◆ **Excerpted data**

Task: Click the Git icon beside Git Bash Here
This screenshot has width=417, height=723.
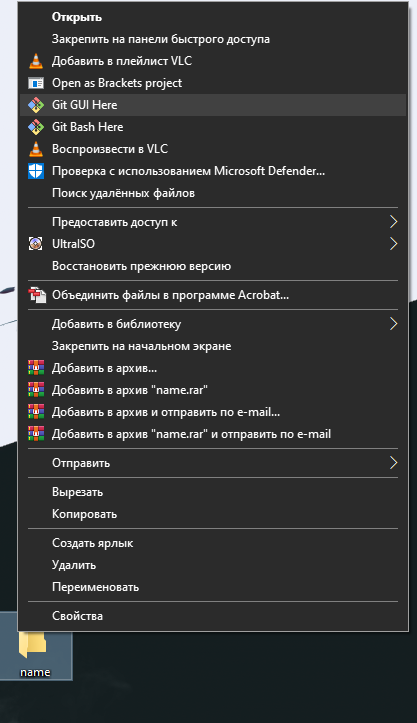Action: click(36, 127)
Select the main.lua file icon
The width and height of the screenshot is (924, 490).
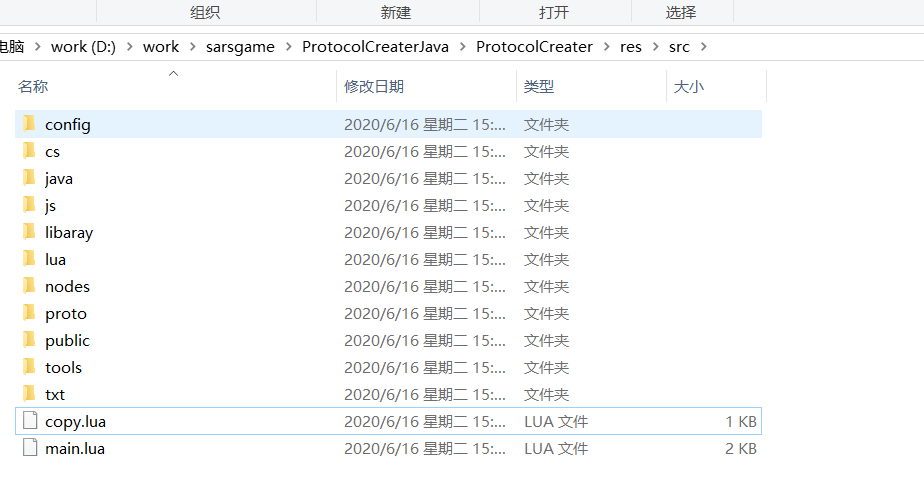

◆ **Exercise objective**
Give the listing above again in its entirety, exactly as written and free of images.

◆ **Result of this task**
Task: Click the Git icon beside Git Bash Here
This screenshot has width=417, height=723.
Action: click(36, 127)
Select the main.lua file icon
The width and height of the screenshot is (924, 490).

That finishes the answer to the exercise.